# Suns Draft Night Discussion Thread (Suns draft Earl Clark!)



## Dissonance (Jul 21, 2004)

I figured I'd do my overall Big Board this season instead of who I think might will be there at 14. This is how I rank them. Most of the prospects on my list are surprisingly an actual possibility based on workouts or known interest. At least we might end up with a player I like. 


1. Blake Griffin, PF, OU
2. Hasheem Thabeet, C, Uconn
3. Earl Clark, SF, Louisville
4. Ricky Rubio, PG, DKV Joventut 
5. Tyreke Evans, PG/SG, Memphis 
6. Johnny Flynn, PG, Syracuse 
7. Jeff Teague, PG, Wake Forest 
8. Jrue Holiday, PG, UCLA 
9. James Johnson, SF/PF, Wake Forest
10. DeMar DeRozen, SF, USC 
11. Brandon Jennings, PG, Italy 
12. James Harden, SG, ASU 
13. Terrence Williams, SG/SF, Louisville
14. Jordan Hill, PF, Arizona
15. Stephon Curry, PG/SG, Davidson 
16. BJ Mullens, C, Ohio St. 
17.Gerald Henderson, SG, Duke


----------



## Dissonance (Jul 21, 2004)

*Re: Suns Draft Night Discussion Thread*

Curry could be going to us in part of the trade with GS for Amare. You can tell by my big board above, I don't like Curry much. I just hope we don't give up the 14th pick so we can hopefully get Clark.


----------



## Hyperion (Dec 5, 2006)

*Re: Suns Draft Night Discussion Thread*

I really hope the trade happens!


----------



## Dissonance (Jul 21, 2004)

*Re: Suns Draft Night Discussion Thread*

You know it won't include Randolph right? That's who I wish we'd get.

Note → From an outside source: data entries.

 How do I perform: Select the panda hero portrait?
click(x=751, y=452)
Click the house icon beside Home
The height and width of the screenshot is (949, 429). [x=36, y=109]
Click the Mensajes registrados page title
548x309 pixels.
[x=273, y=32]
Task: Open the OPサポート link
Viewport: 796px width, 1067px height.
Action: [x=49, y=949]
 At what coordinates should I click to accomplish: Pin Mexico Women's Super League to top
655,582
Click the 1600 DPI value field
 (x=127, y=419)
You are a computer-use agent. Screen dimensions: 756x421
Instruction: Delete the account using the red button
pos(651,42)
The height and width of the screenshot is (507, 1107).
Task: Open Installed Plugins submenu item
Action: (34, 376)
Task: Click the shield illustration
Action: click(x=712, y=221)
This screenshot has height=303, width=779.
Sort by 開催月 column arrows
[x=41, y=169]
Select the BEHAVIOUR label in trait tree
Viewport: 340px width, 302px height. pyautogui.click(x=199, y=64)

Ktar's saying Curry(7th pick), Brendan Wright, Azibuke, Belinelli, and Biedrins. Amare has to agree to an extension too apparently...


----------



## Dissonance (Jul 21, 2004)

*Re: Suns Draft Night Discussion Thread*

YES!!!!!!! EARL CLARK!


----------



## Hyperion (Dec 5, 2006)

*Re: Suns Draft Night Discussion Thread*



Organized Chaos said:


> You know it won't include Randolph right? That's who I wish we'd get.
> 
> Ktar's saying Curry(7th pick), Brendan Wright, Azibuke, Belinelli, and Biedrins. Amare has to agree to an extension too apparently...


I think he just has to be amenable to an extension on GS, we don't have to sign him to one. Also I saw it was biedrins belineli and someone else I forget


----------



## Dissonance (Jul 21, 2004)

Suns take Taylor Griffin. Meh. Hopefully, someone else wanted him. 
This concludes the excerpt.